Renegade Bride (29 page)

Read Renegade Bride Online

Authors: Barbara Ankrum

"Emile?"

"Their father." Creed sighed deeply. "He was a trapper, and, years before, had been my father's partner."

"They hated each other?"

Creed nodded. "Most of the hatred was on Emile's part. My father only felt sorry for him."

She was quiet, waiting for him to go on.

"Years ago, while they were still partners, Emile took a Sioux wife named Otter Woman. She bore him two half-breed sons, Pierre and Étienne. Emile was a good trapper, and when he was sober, a good father to his boys. But he was a hard man and when he drank, he would beat Otter. She stayed with him because she couldn't bear to leave her boys and she knew he'd never let them go.

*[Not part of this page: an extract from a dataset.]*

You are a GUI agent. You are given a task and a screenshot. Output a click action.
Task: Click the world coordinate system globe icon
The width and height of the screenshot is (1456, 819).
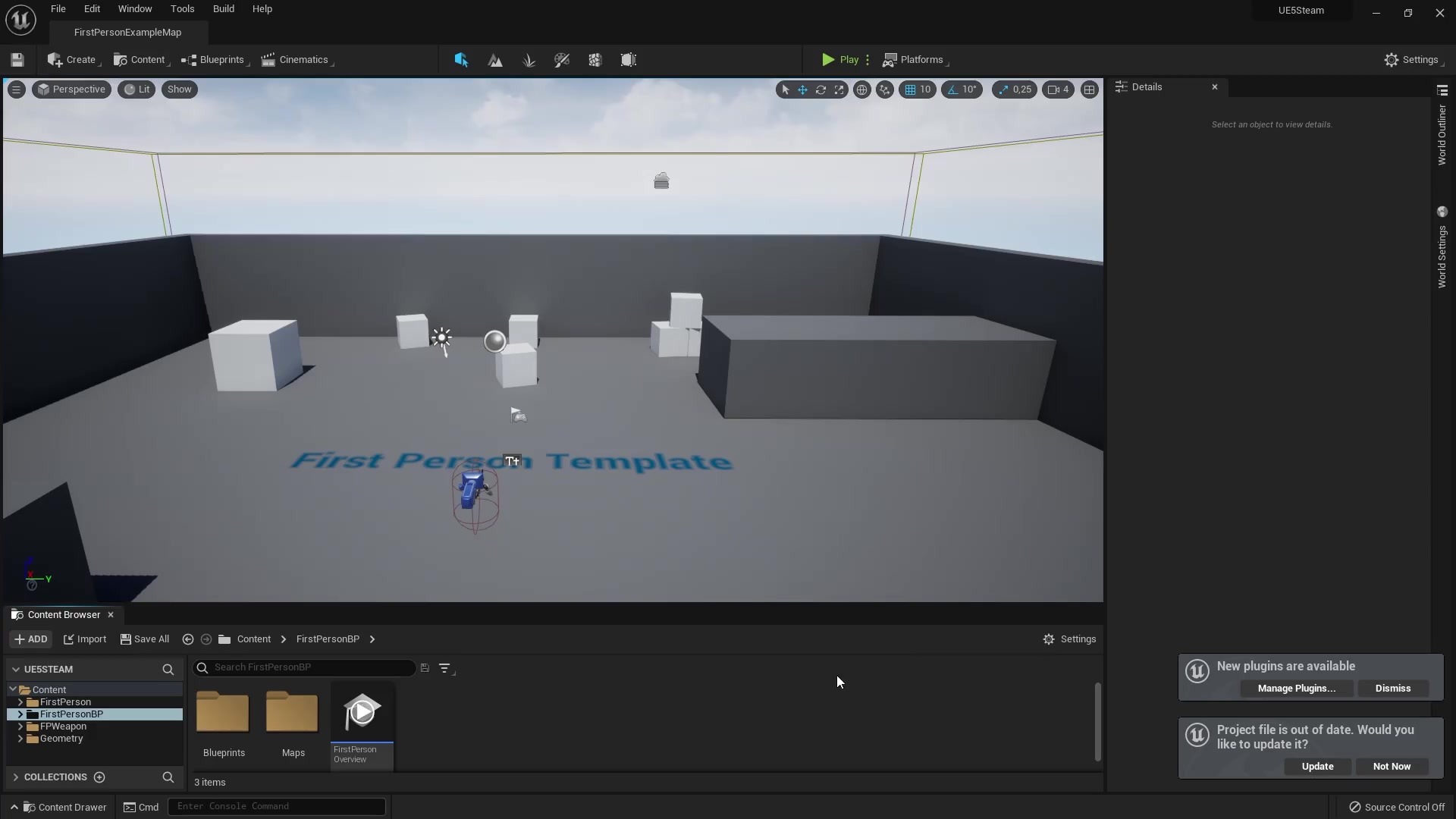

"As they grew older, the boys would go off trapping for weeks at a time with Emile... leaving Otter alone, often without food to see her through."

Creed-gritted his teeth and Mariah felt him tense beneath her. "My father watched over her. They were friends. Not lovers." He flashed an angry look at Mariah that made her recoil slightly until she realized the anger was part of the memory.

At last, he looked at the ceiling again with faraway eyes, remembering. "My father had a wife—my mother—back in Missouri, whom he was devoted to. But when Emile drank, he accused Antoine and Otter of betraying him behind his back. He would beat Otter and, when my father interfered, traded blows with him, too.

"Their partnership was finished long before it ended, but my father stayed for Otter's sake. When she decided to leave Emile, he helped her. Emile had the two boys with him on a trapping run. When he returned home to find her gone..."—Creed's fingers tightened on the back of Mariah's neck—"he went mad. Chased them across the countryside, swore he'd kill my father for running off with her."

Mariah raised her head from his shoulder to see the pain in his expression. "What happened?"

"He never got her back—her Sioux family made sure of that. My father became the object of Emile's hatred and over the years, he passed that venom on to his sons. They grew up believing my father was responsible for Otter's leaving."

Son of a wife-stealer. You are harder to kill than I thought.
LaRousse's words came back to her in a rush. It was all starting to make some kind of horrible, twisted sense.

"In the intervening years," Creed went on, "my father brought us here to live from Missouri. My mother, Solange,"—his voice deepened conspicuously on the word—"came from a wealthy family. They were against her coming. Even my father was against it."

"Why?"

He nodded his head toward the storm outside. "Look around you. Winters are hard.
Life
here is hard and it kills most everything that's beautiful, except the mountains." His gaze drifted vacantly to the ceiling again. "But my mother wanted to come. She was in love with my father and he with her. The time apart—the trapping seasons—had become too difficult. So at last, she convinced him.

"She lived and died here two years later of mountain fever. My father always blamed himself for bringing her. And, for many years, so did I."

"But... they loved each other," she argued with the logic of a woman who had only tonight begun to understand what that could mean.

"Yes, they did. But it wasn't enough to save her, was it?"

She fell silent, absently stroking the silken hair on his chest.

He raked a shaky hand through his damp hair. "At any rate, after she died we went into trading, with the Blackfeet and the Shoshone, and, sometimes, the Northern Cheyenne down along the Bighorn and Yellowstone. That's where... they found us that day—Pierre and his brother."

She traced her finger along the furious pulse at the base of his throat, waiting.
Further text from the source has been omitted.